David Rasmussen

Personal information
- Date of birth: 1 December 1976 (age 48)
- Place of birth: Copenhagen, Denmark
- Height: 1.82 m (6 ft 0 in)
- Position(s): Midfielder

Team information
- Current team: Hillerød (assistant)

Youth career
- 1982–1995: B.93

Senior career*
- Years: Team / Apps / (Gls)
- 1995–1997: B.93 / 1 / (?)
- 1997–1998: Zwolle / 8 / (0)
- 1998–2001: B.93 / 1 / (?)
- 2001–2004: Nordsjælland / 91 / (17)
- 2004–2005: Hansa Rostock / 16 / (1)
- 2005–2007: Viborg / 15 / (1)
- 2007–2008: Fremad Amager / 13 / (1)
- 2009–2011: Helsingør

International career
- 2003–2004: Denmark / 3 / (0)

Managerial career
- 2012: Helsingør (assistant)
- 2012–2013: Frederiksværk
- 2014: Karlslunde
- 2015: GVI (assistant)
- 2015–2017: GVI
- 2022: Hillerød (assistant)
- 2024–: Hillerød (assistant)

= David Rasmussen (footballer) =

Danish footballer (born 1976)

David Rasmussen (born 1 December 1976 in Copenhagen) is a Danish former professional footballer and current assistant coach of Hillerød Fodbold. He spent one season in the Bundesliga with Hansa Rostock.

==Career==
===Coaching career===
At the beginning of January 2012, Rasmussen confirmed that he would end his career and instead continue as assistant coach for FC Helsingør. Already six months later, in the summer of 2012, Rasmussen becomes head coach of Frederiksværk FK. After just four wins in 17 games in the 2013-14 season, Rasmussen was fired in Frederiksværk at the end of November 2013.
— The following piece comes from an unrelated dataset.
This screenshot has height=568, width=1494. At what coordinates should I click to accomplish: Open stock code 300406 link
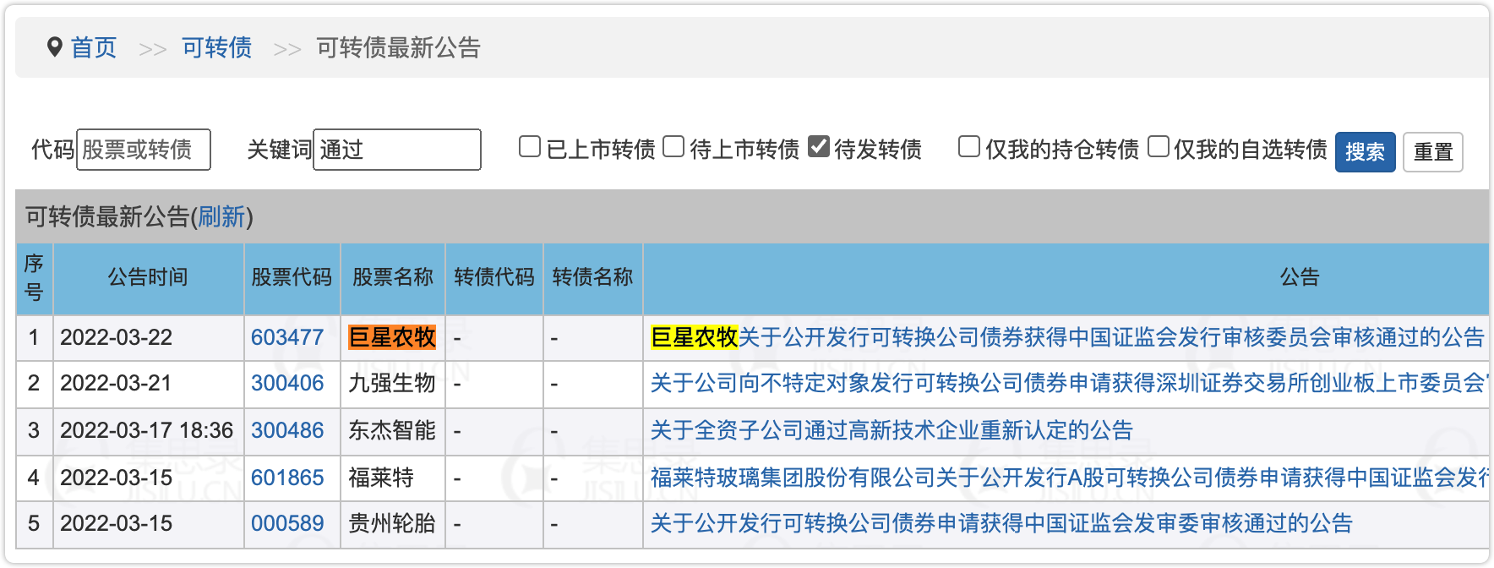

Rasmussen spent the first half of the 2014-15 season as coach of Karlslunde IF, before he was hired as assistant coach for GVI. With three games left in the season and relegation from the Danish 2nd Division already a fact, GVI chose to fire the club's head coach, Søren Fjorting, early, and Rasmussen was hired as head coach just six months after his arrival. Rasmussen left GVI in the summer of 2017.

In the summer of 2022, Rasmussen was back on the coaching bench when he was hired as assistant coach at Hillerød Fodbold, where Christian Lønstrup was head coach, whom Rasmussen knows from their time together at FC Helsingør. However, he had to leave the club again at the end of 2022 as the job did not fit in with his civilian job.

In June 2024, Rasmussen was back in Hillerød when he was hired as assistant coach for the second time, this time as a replacement for Rasmus Minor Petersen, who had left the club.